*EXERCISE DIRECTIONS:*
Only lines that contain the word "logo" are to be returned from the data below.

(Beginning of GIVEN ENTRIES)

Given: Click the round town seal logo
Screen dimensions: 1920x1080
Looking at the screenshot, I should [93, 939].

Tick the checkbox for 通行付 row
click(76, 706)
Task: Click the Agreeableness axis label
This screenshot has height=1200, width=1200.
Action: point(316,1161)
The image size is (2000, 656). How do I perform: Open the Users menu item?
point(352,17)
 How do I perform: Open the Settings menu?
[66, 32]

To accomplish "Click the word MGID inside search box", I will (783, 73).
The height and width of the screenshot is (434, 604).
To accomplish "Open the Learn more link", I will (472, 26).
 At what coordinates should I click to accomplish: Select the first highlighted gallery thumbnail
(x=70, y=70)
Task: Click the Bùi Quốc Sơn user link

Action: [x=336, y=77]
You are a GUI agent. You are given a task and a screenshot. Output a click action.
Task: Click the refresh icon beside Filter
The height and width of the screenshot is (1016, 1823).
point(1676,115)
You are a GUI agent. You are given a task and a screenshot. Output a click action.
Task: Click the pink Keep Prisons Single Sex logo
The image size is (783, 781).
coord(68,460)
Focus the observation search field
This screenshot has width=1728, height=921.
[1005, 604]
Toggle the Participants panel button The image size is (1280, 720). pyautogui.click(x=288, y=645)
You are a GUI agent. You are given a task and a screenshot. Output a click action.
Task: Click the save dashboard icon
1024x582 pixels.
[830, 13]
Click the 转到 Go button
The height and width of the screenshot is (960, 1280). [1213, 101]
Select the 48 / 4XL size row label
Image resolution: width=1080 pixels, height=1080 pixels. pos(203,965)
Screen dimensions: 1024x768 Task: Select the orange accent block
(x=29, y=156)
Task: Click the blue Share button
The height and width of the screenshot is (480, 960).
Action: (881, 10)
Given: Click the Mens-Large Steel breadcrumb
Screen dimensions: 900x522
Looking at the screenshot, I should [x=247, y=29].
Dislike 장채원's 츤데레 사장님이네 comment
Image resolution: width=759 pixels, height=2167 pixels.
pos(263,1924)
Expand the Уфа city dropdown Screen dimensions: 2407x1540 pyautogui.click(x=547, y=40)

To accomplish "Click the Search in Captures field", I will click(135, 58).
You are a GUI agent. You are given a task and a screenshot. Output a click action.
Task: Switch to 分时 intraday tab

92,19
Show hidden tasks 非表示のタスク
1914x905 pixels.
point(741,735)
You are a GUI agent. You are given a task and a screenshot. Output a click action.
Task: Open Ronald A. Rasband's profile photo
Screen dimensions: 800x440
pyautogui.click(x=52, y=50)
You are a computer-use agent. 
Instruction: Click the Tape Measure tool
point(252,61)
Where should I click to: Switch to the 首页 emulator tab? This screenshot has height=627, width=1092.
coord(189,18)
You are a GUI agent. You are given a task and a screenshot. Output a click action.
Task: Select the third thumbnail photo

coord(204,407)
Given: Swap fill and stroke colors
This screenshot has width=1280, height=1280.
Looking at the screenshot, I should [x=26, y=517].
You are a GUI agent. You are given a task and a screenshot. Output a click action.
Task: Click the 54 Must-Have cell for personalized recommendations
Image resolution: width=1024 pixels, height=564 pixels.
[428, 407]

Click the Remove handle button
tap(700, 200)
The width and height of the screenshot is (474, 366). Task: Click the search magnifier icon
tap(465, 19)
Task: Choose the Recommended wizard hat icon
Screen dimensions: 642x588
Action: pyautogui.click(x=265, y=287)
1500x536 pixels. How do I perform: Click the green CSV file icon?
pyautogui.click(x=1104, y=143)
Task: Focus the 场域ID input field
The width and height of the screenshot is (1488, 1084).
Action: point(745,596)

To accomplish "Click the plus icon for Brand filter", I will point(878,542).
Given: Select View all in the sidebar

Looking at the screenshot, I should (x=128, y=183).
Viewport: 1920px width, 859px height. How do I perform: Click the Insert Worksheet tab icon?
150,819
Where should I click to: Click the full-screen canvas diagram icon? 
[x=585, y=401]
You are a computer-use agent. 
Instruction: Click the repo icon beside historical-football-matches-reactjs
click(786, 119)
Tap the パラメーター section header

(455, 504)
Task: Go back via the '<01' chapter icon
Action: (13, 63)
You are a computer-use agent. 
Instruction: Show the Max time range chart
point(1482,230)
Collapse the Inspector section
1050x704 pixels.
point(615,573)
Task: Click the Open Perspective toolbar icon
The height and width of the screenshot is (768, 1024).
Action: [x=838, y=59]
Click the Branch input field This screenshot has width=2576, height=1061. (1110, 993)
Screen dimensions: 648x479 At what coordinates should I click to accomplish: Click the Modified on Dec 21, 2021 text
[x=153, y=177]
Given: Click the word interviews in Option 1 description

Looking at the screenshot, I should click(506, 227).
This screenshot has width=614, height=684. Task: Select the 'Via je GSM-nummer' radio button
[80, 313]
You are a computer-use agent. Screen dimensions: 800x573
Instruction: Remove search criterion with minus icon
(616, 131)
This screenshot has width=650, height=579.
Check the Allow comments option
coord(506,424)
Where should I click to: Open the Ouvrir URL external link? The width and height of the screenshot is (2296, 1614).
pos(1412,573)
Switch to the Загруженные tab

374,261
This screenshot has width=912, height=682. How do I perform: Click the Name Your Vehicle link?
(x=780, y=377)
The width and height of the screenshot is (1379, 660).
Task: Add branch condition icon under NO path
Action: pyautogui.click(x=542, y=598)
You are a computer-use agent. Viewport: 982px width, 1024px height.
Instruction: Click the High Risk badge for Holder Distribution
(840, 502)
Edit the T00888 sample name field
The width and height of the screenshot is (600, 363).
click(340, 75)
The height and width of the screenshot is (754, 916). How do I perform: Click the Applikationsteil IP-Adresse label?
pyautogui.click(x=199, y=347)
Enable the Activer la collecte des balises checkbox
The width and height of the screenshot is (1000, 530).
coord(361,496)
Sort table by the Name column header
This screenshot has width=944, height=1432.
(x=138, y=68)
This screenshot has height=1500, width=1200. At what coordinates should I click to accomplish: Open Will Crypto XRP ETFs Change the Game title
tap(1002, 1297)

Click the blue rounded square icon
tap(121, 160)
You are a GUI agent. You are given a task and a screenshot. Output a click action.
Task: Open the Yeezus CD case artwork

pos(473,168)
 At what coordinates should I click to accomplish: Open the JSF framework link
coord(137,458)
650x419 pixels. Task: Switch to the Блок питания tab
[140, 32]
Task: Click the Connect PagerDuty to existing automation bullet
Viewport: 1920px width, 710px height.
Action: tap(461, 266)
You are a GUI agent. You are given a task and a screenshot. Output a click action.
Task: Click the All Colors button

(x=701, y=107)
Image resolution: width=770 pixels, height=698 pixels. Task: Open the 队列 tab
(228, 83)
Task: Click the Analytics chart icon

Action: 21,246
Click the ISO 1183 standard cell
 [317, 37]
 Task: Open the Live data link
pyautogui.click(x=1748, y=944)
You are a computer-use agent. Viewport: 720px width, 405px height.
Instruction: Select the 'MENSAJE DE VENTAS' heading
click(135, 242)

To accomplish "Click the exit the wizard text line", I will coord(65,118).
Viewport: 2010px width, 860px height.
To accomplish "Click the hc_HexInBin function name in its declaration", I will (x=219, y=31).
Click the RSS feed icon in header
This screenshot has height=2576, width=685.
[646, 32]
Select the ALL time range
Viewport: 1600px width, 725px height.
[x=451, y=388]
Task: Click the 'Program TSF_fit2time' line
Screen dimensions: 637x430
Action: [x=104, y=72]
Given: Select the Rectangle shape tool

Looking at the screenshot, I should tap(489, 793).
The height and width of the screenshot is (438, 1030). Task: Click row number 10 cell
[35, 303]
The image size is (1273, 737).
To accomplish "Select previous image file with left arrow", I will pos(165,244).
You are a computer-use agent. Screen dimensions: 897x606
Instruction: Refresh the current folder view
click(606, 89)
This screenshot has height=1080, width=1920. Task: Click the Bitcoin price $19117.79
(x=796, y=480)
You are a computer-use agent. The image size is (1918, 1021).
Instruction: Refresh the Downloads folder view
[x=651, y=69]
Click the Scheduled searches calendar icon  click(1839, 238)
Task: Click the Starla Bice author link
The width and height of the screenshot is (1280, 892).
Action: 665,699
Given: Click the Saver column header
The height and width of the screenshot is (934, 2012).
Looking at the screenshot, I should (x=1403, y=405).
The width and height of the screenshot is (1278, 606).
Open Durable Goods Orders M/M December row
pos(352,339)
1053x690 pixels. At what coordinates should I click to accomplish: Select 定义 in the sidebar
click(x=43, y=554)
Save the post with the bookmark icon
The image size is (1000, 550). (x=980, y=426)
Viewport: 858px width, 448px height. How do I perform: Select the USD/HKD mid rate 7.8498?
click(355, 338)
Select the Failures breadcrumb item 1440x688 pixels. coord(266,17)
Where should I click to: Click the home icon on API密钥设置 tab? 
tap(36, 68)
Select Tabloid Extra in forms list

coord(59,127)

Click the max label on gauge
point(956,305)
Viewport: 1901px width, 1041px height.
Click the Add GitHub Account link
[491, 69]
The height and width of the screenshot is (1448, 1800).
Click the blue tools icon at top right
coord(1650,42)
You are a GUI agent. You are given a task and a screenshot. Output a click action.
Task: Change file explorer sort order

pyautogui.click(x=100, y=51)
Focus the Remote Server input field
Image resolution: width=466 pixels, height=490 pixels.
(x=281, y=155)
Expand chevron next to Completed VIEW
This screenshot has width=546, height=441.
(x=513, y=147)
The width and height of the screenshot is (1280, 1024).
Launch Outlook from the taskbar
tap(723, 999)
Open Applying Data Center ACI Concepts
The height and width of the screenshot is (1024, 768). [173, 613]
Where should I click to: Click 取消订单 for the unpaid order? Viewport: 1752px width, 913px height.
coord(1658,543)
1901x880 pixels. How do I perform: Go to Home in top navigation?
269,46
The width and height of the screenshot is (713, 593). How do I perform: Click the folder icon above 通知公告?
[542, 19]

(End of GIVEN ENTRIES)

*SOLUTION TO THIS EXERCISE:*
Given: Click the round town seal logo
Task: Click the pink Keep Prisons Single Sex logo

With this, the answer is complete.